#### [WHAT THE TASK ASKS]
This exercise asks for the records to be retyped exactly as they read.

#### [INPUT DATA]
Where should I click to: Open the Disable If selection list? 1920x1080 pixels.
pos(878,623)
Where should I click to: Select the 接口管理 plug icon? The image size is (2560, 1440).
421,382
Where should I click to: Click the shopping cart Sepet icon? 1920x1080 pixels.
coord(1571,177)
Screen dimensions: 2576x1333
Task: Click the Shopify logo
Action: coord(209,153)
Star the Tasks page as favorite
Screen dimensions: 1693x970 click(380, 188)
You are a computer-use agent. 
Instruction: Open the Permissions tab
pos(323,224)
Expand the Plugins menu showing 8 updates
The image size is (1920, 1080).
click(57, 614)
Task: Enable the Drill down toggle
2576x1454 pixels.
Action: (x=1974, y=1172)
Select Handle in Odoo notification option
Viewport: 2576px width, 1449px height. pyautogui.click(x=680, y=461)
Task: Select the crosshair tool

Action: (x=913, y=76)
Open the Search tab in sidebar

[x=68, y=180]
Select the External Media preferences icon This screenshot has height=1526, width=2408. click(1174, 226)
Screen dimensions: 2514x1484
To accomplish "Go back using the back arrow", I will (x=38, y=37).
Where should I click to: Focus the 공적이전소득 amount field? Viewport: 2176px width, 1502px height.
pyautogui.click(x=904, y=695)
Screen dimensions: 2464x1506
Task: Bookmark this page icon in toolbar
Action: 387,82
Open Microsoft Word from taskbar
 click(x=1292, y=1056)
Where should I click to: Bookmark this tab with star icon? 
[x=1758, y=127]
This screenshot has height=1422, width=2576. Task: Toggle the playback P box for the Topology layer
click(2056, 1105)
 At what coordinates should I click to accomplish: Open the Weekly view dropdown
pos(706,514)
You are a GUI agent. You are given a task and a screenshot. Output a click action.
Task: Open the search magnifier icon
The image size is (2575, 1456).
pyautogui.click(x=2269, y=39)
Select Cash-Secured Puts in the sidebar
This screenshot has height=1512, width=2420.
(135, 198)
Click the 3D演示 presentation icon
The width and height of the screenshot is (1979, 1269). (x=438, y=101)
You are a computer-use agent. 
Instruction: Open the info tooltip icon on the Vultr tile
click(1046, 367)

#### [TASK ANSWER]
Where should I click to: Open the Disable If selection list? 1920x1080 pixels.
pos(878,623)
Where should I click to: Select the 接口管理 plug icon? The image size is (2560, 1440).
421,382
Where should I click to: Click the shopping cart Sepet icon? 1920x1080 pixels.
coord(1571,177)
Screen dimensions: 2576x1333
Task: Click the Shopify logo
Action: coord(209,153)
Star the Tasks page as favorite
Screen dimensions: 1693x970 click(380, 188)
You are a computer-use agent. 
Instruction: Open the Permissions tab
pos(323,224)
Expand the Plugins menu showing 8 updates
The image size is (1920, 1080).
click(57, 614)
Task: Enable the Drill down toggle
2576x1454 pixels.
Action: (x=1974, y=1172)
Select Handle in Odoo notification option
Viewport: 2576px width, 1449px height. pyautogui.click(x=680, y=461)
Task: Select the crosshair tool

Action: (x=913, y=76)
Open the Search tab in sidebar

[x=68, y=180]
Select the External Media preferences icon This screenshot has height=1526, width=2408. click(1174, 226)
Screen dimensions: 2514x1484
To accomplish "Go back using the back arrow", I will (x=38, y=37).
Where should I click to: Focus the 공적이전소득 amount field? Viewport: 2176px width, 1502px height.
pyautogui.click(x=904, y=695)
Screen dimensions: 2464x1506
Task: Bookmark this page icon in toolbar
Action: 387,82
Open Microsoft Word from taskbar
 click(x=1292, y=1056)
Where should I click to: Bookmark this tab with star icon? 
[x=1758, y=127]
This screenshot has height=1422, width=2576. Task: Toggle the playback P box for the Topology layer
click(2056, 1105)
 At what coordinates should I click to accomplish: Open the Weekly view dropdown
pos(706,514)
You are a GUI agent. You are given a task and a screenshot. Output a click action.
Task: Open the search magnifier icon
The image size is (2575, 1456).
pyautogui.click(x=2269, y=39)
Select Cash-Secured Puts in the sidebar
This screenshot has height=1512, width=2420.
(135, 198)
Click the 3D演示 presentation icon
The width and height of the screenshot is (1979, 1269). (x=438, y=101)
You are a computer-use agent. 
Instruction: Open the info tooltip icon on the Vultr tile
click(1046, 367)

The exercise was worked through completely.